PUBLISHED: 14:54 08 August 2017 | UPDATED: 16:31 08 August 2017

A patient prepares their insulin treatment. Picture: OWN HINES

A patient prepares their insulin treatment. Picture: OWN HINES

The NHS is now spending almost £18milllion a year on everyday medication for diabetics in Suffolk and north-east Essex, new figures reveal.

Diabetes UK Eastern Improving Care Manager, Brioni Maker. Picture: BRIONI MAKERDiabetes UK Eastern Improving Care Manager, Brioni Maker. Picture: BRIONI MAKER

In 2016/2017, GPs in these locations wrote out more than 900,000 prescriptions for the condition, which affects the sufferer’s ability to regulate their blood sugar level.

The average yearly drugs bill for each patient in the Ipswich and East Suffolk and West Suffolk Clinical Commissioning Group (CCG) areas today stands at £350, a rise of £45 from 2011/2012, while in the North East Essex CCG area it has gone up from £316 to £338, according to NHS data.

The number of diabetics aged 17 and over registered with their GP in these parts of the region has increased by 8% in two years, from 47,737 in 2013/2014, to 51,776 in 2015/2016, the latest statistics available.

Around 90% of all UK adults with diabetes have type 2, which is linked to lifestyle and obesity issues.

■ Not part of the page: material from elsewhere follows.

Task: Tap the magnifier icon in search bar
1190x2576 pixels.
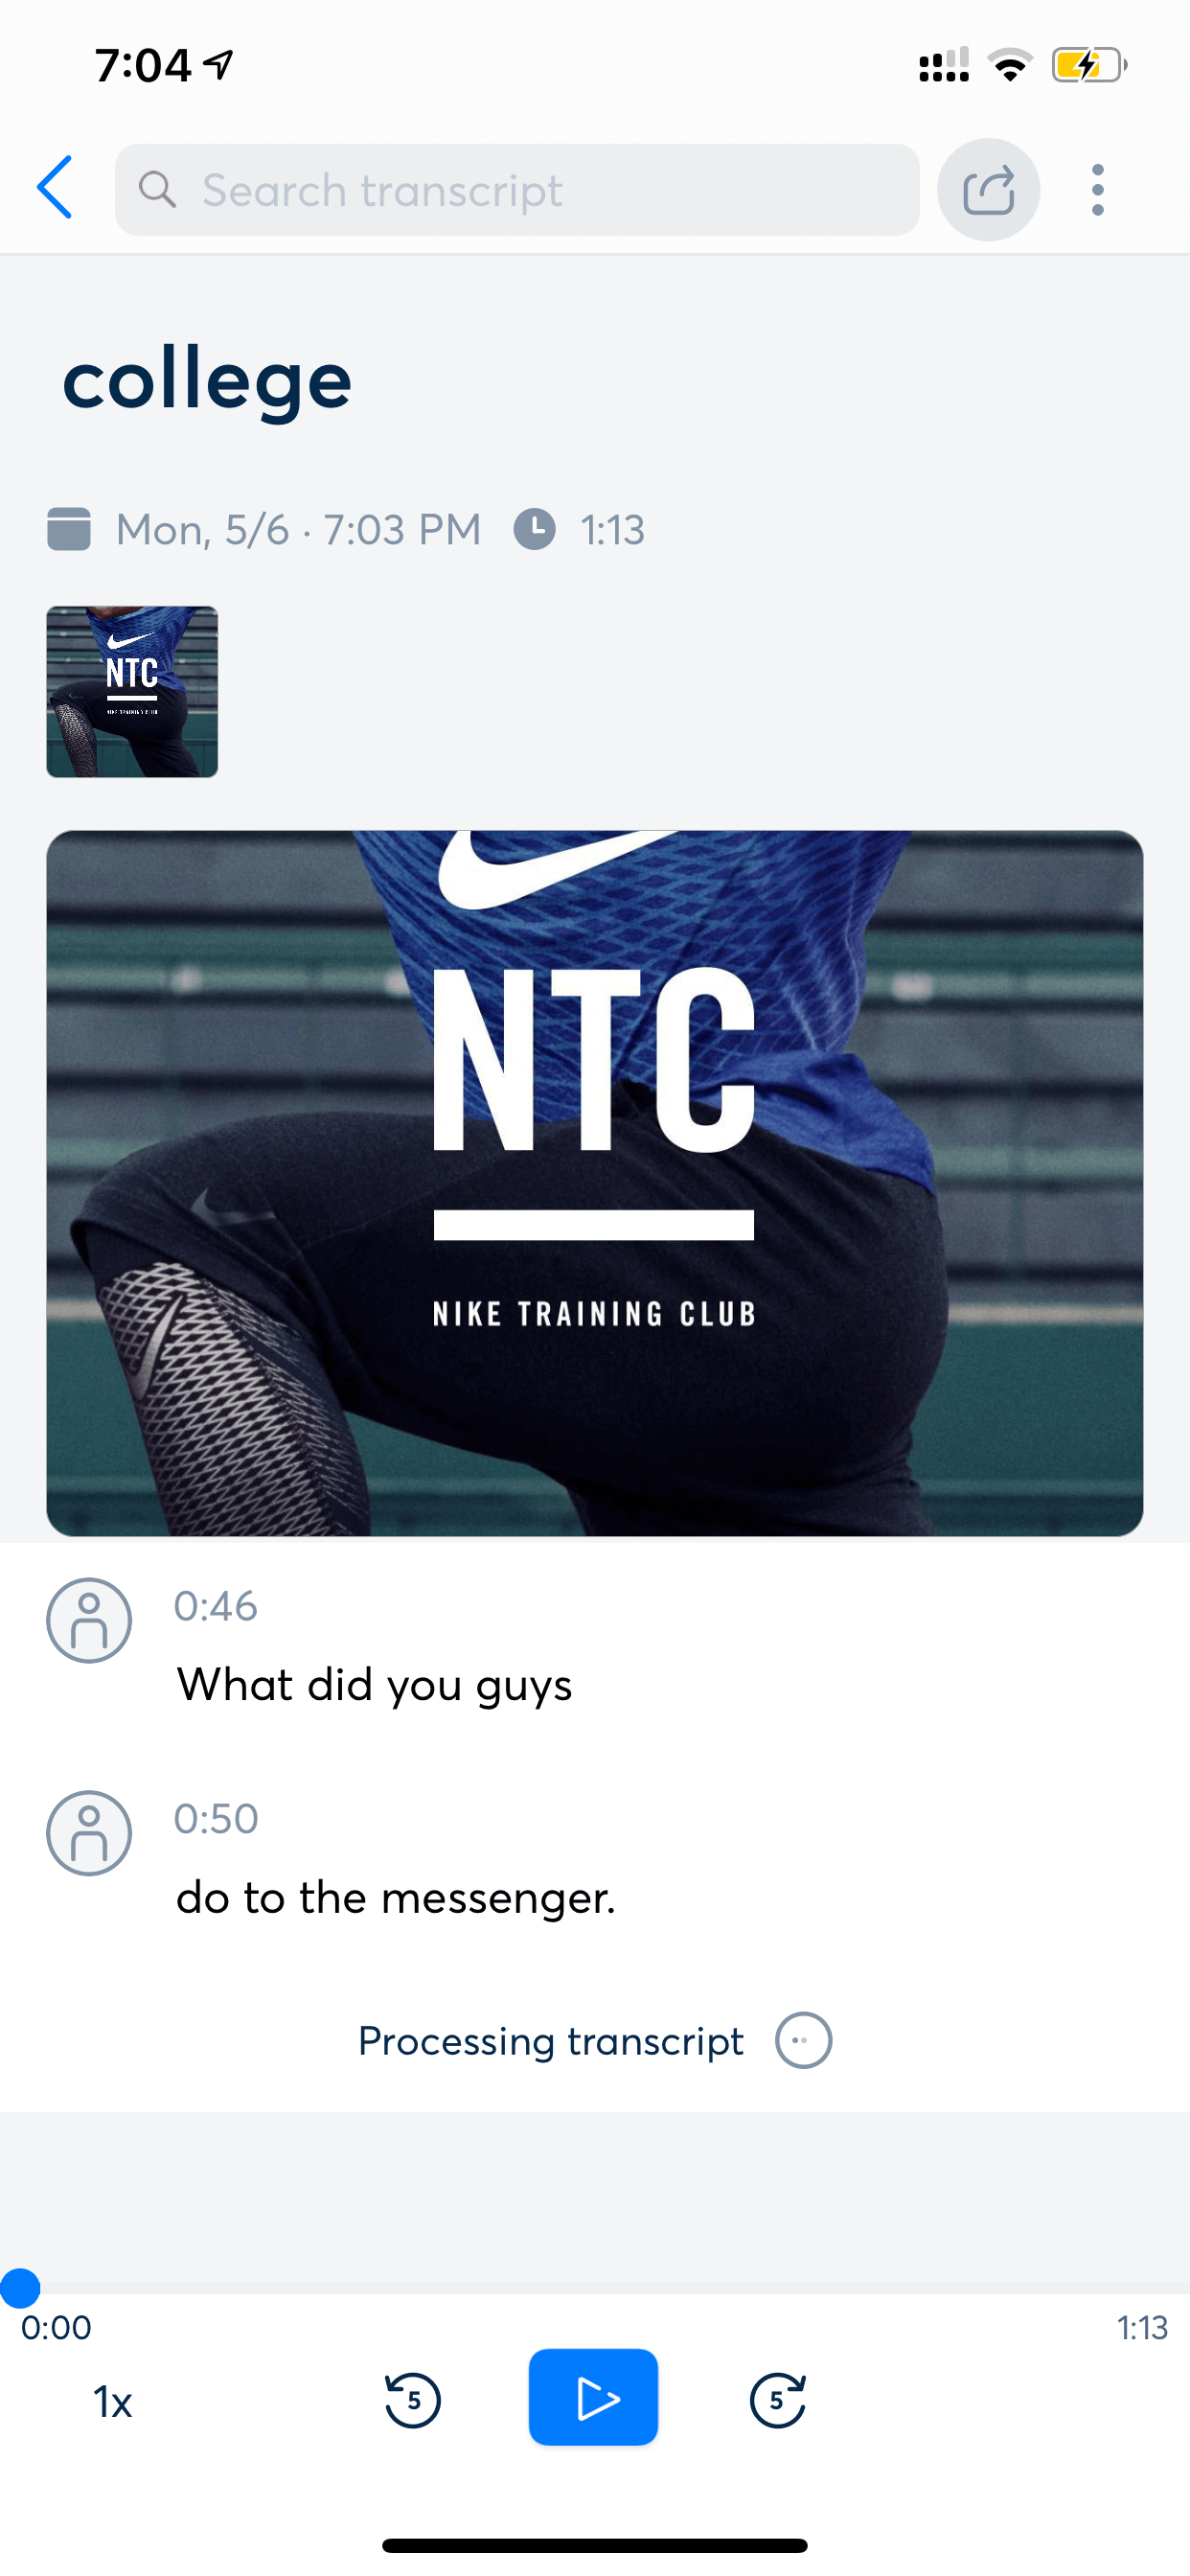Action: [157, 189]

Nationally, diabetes treatment currently makes up 11% (£983.7m) of medicine costs within primary care, with 52m items prescribed in 2016/2017 - almost double the number from 10 years ago.

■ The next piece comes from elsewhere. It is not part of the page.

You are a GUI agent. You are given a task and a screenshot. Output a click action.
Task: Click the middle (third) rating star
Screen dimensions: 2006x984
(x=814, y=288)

Brioni Maker, Eastern Improving Care Manager at charity Diabetes UK, said: “The number of people diagnosed with diabetes has risen by 54% in the last decade, so it’s no surprise that levels of prescribing have risen by almost the same level.

“But the increase in prescribing at a primary care level is indicative of the hard work doctors are doing to help people living with diabetes keep their blood glucose at safe levels, and preventing devastating, and costly, complications – such as cardiovascular and kidney disease – further down the line.

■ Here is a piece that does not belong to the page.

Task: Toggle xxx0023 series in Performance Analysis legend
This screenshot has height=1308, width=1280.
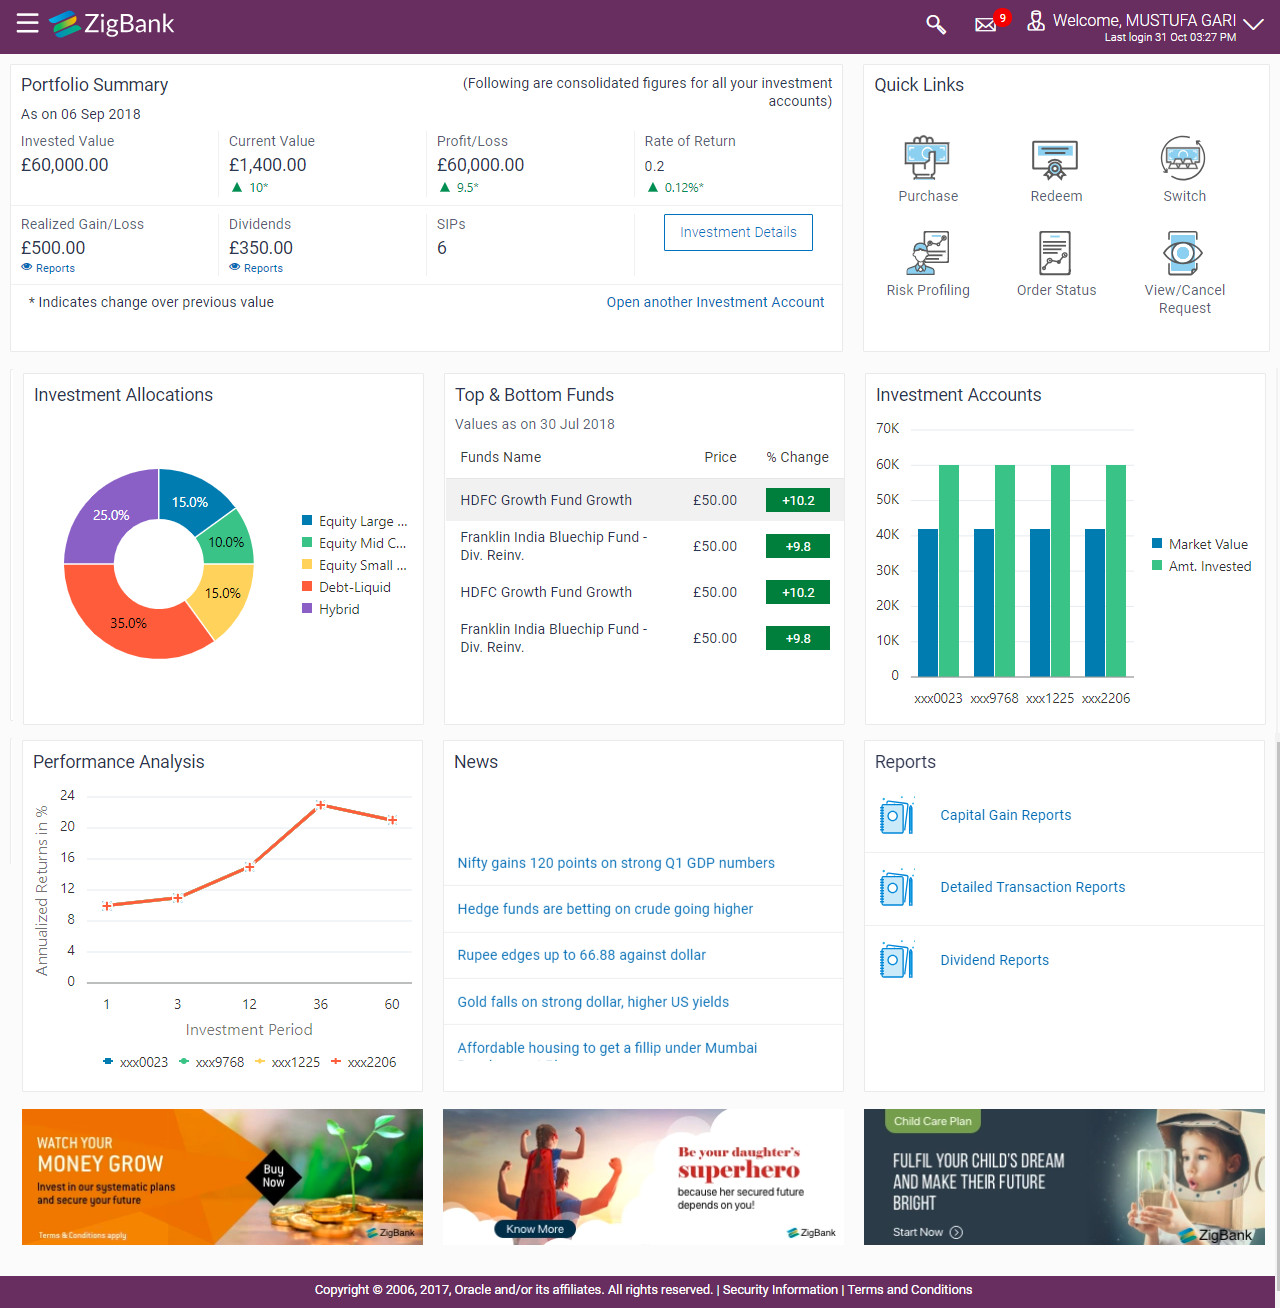Action: [135, 1062]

“It is vital that drugs being prescribed are reviewed regularly to not only ensure patients receive the most effective therapy, but also to reduce waste.

“Diabetes is one of our biggest health crises, and with 12m people at risk of developing type 2 diabetes, it’s clear that focusing on prevention is vital to prevent costs rising even higher.”

The Suffolk and North East Essex Sustainability and Transformation Partnership, which is in charge of delivering a five-year overhaul plan of local health care services, has recently been awarded £1m for diabetes awareness initiatives.

A spokesman for the Ipswich and East Suffolk and West Suffolk NHS CCGs said a specialist community diabetes team had been introduced to help patients in Suffolk who were finding it difficult to control their condition, offering outreach clinics, advice and one-to-one support.

He added: “Diabetes can be serious, but the right education and support can help people to successfully manage the condition while reducing their chances of developing further complications and needing hospital care. Living an improved lifestyle, including healthy eating and taking more exercise, will help avoid obesity and reduce incidences of type 2 diabetes.”